While Dublin were considered favourite to win, many media reports tipped eventual victors Kerry. Among those publications to tip Kerry in their previews were the Sunday Independent, Cork Examiner and local news sheet The Kerryman. The Irish Independent and The Irish Press also suggested the likelihood of Kerry win was strong. John D. Hickey, in the Irish Independent, referenced Kerry's "rather peculiar state of thing", their expectation of victory, "they do believe and not without some reason that they are a law unto themselves when it comes to an All-Ireland final".

On the night before the game, five members of the Dublin team went for a walk on the pier at Howth.

By 11:00 am on the morning of the game, with four hours still remaining, no sideline seats were available. The gates of Croke Park closed to the public twenty minutes before the minor final got underway. However, the gates were broken down and the official attendance rendered obsolete as many more people poured into the stadium. On the morning of the game, the Dublin team gathered in Barry's Hotel to dine on scrambled leg. Yet the Dublin team were depleted: Norman Allen was ruled out of the game with appendicitis, Marcus Wilson had an injured legg, "Jim" McGuinness was also not fully fit and Heffernan had injured his ankle during a training session on the previous Tuesday. Heffernan heard of an Australian rugby doctor who happened to be in Clontarf and decided to experiment by asking him to inject him.

==Match==
This year's final was played on 25 September.

===Summary===
Dublin lined out with blue socks for the first time; before this they had worn their club colours.

Tadghie Lyne scored six points to give Kerry a commanding 0–12 to 0–6 lead. Ollie Freaney's goal five minutes from the brought Dublin within three points, but Kerry weathered the storm and won.

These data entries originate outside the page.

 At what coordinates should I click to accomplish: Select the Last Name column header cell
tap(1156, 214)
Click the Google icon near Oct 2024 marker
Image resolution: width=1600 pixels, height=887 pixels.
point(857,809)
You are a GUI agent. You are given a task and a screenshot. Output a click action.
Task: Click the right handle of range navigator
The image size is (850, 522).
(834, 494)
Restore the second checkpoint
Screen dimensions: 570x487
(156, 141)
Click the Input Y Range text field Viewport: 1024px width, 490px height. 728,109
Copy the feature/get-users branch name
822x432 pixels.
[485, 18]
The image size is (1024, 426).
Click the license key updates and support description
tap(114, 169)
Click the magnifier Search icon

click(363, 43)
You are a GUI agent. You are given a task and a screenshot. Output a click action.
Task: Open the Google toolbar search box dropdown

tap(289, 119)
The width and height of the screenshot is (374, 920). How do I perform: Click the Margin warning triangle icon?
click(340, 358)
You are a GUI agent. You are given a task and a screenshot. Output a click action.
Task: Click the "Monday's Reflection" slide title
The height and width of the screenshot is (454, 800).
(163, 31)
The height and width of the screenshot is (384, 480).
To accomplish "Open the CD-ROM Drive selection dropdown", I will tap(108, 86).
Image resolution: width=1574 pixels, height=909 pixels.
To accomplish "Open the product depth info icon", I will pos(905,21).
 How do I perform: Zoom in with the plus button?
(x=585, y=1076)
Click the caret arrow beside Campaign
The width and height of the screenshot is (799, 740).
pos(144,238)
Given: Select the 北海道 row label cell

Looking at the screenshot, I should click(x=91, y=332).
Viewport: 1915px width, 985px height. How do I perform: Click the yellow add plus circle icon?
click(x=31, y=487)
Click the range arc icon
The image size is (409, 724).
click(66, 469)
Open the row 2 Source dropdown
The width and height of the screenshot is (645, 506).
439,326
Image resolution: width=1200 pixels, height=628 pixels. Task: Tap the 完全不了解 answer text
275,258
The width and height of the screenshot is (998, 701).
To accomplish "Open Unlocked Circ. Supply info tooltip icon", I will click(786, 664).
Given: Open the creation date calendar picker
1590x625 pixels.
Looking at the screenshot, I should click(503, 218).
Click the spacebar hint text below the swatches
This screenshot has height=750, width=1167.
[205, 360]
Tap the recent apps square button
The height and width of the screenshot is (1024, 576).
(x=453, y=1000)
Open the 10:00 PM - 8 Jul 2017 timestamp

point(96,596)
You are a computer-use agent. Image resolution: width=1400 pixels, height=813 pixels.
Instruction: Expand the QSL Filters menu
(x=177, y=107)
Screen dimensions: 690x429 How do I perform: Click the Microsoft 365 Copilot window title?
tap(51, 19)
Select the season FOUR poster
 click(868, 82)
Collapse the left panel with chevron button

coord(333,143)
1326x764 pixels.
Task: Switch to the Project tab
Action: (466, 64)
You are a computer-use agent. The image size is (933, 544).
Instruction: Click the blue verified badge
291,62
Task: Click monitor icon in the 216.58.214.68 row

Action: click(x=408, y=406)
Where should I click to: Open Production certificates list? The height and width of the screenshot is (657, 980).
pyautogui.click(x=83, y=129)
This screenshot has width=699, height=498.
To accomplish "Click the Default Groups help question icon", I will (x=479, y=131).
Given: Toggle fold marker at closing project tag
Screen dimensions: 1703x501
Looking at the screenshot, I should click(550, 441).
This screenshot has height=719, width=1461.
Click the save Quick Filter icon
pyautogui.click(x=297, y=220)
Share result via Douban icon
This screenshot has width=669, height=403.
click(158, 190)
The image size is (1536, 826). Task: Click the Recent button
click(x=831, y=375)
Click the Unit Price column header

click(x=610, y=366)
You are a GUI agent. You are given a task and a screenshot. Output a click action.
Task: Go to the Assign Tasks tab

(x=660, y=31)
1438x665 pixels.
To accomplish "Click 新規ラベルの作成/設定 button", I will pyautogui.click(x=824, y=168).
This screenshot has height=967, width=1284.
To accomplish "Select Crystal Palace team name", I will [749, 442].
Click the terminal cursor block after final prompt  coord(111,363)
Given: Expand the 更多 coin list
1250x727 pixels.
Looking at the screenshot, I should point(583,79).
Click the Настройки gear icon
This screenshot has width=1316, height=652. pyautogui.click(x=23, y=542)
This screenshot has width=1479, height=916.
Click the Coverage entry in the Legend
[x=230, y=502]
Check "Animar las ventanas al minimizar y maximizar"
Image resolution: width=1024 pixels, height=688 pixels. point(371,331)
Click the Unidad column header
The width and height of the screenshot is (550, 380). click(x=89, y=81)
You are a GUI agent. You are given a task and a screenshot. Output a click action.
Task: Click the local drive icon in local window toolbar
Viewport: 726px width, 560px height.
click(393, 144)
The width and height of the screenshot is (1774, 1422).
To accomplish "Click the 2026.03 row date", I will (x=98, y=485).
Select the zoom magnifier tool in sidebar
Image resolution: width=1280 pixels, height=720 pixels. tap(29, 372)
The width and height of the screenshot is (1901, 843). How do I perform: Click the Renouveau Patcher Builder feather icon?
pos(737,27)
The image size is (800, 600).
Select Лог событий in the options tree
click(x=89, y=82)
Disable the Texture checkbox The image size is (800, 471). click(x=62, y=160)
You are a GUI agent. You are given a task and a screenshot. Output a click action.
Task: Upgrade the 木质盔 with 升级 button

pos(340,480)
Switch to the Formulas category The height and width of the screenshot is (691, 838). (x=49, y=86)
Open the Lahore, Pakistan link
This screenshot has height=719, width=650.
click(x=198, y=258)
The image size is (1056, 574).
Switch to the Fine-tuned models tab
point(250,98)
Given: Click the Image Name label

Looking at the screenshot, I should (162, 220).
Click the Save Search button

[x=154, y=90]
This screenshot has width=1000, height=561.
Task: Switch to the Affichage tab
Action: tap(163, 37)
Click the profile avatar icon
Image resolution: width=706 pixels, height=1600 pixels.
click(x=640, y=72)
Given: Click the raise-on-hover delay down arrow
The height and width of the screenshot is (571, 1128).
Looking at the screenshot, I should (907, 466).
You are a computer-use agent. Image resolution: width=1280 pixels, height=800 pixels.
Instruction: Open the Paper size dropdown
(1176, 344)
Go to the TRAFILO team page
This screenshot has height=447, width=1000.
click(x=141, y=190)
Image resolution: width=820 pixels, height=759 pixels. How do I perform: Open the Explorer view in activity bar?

It was the second of three All-Ireland football titles won by Kerry in the 1950s.

Kerry player Jim Brosnan, scorer of two crucial second-half points, was flown home from New York for the final; he was over there studying medicine. His studies were more advanced than Heffernan's, whose injection ultimately failed.

===Details===

====Kerry====
- 1 Garry O'Mahony
- 2 Jerome O'Shea
- 3 Ned Roche
- 4 Mixie Palmer
- 5 Seán Murphy
- 6 John Cronin
- 7 Tom Moriarty
- 8 John Dowling (c)
- 9 Dinny O'Shea
- 10 Paudie Sheehy
- 11 Tom Costelloe
- 12 Tadhg Lyne
- 13 Johnny Culloty
- 14 Mick Murphy
- 15 Jim Brosnan

- Sub used
 16 John Joe Sheehan for T. Moriarty

- Subs not used
 17 Gerald O'Sullivan
 18 Bobby Buckley
 19 Dan McAuliffe
 20 Colm Kennelly
 21 Dermot Dillon
 22 Ned Fitzgerald
 23 P. Fitzgerald
 24 Donal O'Neill

====Dublin====
- 1 Paddy O'Flaherty
- 2 Denis Mahony (c)
- 3 Jimmy Lavin
- 4 Mick Moylan
- 5 Maurice Whelan
- 6 Jim Crowley
- 7 Nicky Maher
- 8 Séamus McGuinness
- 9 Cathal O'Leary
- 10 Des Ferguson
- 11 Ollie Freaney
- 12 Johnny Boyle
- 13 Pádraig Haughey
- 14 Kevin Heffernan
- 15 Cyril Freaney

- Subs used
 20 Terry Jennings for S. McGuinness
 16 Billy Monks for T. Jennings

- Subs not used
 17 Norman Allen
 18 Seán Manning
 19 Jimmy Gray
 21 Joe Brennan

- Trainer
 Peter O'Reilly

==Post-match==
The Dublin team were permitted to keep the jerseys they had worn.

Though the team lost this final, Heffernan was driven onwards to achieve greater things with Dublin as manager in the 1970s. After leading the team to win the 1976 All-Ireland Senior Football Championship against Kerry, he declared: "I've waited 21 years for this".